Conventionally, age ('aging') is a significant sociolinguistic variable, with its 'achievement of physical and social capacities and skills' (Eckhert 1997:151), and 'the answer to an inquiry about an individual's age is invariably given in chronological years, not in terms of family or institutional status, or in terms of physical maturation.' (Eckhert, p. 156). Would a similar finding hold for an online community such as Singapore's? Hence, the first hypothesis is that the personal blogs of teens and college undergraduates (as young adults) in Singapore would not only be indicative of their respective chronological ages but also be linguistically expressive, reflecting their respective maturity and social capacities. Gender certainly also is a significant sociolinguistic variable online (see Herring 2000), with males sometimes adopting an 'adversarial style even in cooperative exchanges, and females often appear to be aligned even when they disagree with one another.' There is also the suggestion that females and teens tend to create more personal blogs (or journals) than do males and adults (Herring et al. 2004a, 2004b).
Notwithstanding this last finding (that females outnumber males in personal journals/blogs), a corpus of personal blogs should reflect the participation of men and women equally (see Section 3) so that we can test the second hypothesis regarding the respective differentiation of males and females in their blogging styles.
In terms of quantitative analysis, we suggest applying the Wmatrix analysis and comparison software tool (Rayson 2003, 2005).

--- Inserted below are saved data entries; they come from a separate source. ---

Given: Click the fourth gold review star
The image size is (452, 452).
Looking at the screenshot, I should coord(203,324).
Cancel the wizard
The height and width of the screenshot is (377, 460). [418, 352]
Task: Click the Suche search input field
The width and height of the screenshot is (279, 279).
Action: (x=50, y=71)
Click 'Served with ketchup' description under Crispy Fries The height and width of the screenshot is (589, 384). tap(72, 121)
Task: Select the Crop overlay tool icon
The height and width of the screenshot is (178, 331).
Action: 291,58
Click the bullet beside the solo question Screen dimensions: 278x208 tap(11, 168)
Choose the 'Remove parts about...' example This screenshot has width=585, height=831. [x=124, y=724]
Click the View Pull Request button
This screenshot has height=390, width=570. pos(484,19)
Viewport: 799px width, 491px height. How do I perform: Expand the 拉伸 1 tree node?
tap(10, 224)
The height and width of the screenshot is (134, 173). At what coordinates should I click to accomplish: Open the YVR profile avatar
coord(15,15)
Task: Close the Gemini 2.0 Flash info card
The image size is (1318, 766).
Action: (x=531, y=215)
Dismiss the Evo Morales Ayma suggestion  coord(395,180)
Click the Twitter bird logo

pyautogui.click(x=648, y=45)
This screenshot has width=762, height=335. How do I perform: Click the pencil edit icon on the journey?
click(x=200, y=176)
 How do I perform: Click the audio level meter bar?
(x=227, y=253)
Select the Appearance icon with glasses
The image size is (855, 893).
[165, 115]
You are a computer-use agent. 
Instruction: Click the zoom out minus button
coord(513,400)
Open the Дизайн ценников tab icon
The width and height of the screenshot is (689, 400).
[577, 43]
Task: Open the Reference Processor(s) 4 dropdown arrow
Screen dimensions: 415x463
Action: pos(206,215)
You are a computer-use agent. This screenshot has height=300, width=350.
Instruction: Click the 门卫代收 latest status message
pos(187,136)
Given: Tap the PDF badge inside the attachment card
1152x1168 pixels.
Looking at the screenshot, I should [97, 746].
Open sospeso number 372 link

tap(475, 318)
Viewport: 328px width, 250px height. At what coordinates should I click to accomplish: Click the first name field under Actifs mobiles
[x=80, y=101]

Wmatrix is a leading corpus linguistic software which is currently best utilized for the analysis of standard written texts which do not have computer-mediated features. In applying Wmatrix, our objective should not be taken as one that seeks to highlight its weaknesses in handling CMC aspects but one which instead focuses on some of the future challenges and attendant issues for the compilation and analysis of such texts.
The blog type represents 'the latest genre of Internet communication to attain widespread popularity' (Herring et al. 2004a) and takes its place amongst an electronic netscape that includes online chatrooms (e.g. Crystal 2007, Crystal 2003, Ooi 2002), online personal ads (e.g. Ooi 2001a), instant messaging (e.g. Google Talk, Windows Live Messenger, and Yahoo! Messenger), and text messaging.
Blogs may be characterized as personal journals or online diaries that are publicly available on the World Wide Web (Huffaker and Calvert 2005), but sometimes the blog is password-protected for access by a group close to the blogger only. The Merriam-Webster Dictionary defines the blog as a web site 'that contains an online personal journal with reflections, comments, and often hyperlinks provided by the writer.' They represent a channel for bloggers to express their views on a particular theme (e.g. politics, travel, or adventure), indicate their mood for the day, link with other blogger friends, and comment on their friend's blogs, character, etc. Blogs have engendered various studies. For instance, while Herring et al. (2004a) discuss the structural analysis of blogs, Huffaker and Calvert (2005) focus on the issue of gender and stylistic differences across blogs written by male and female teenagers.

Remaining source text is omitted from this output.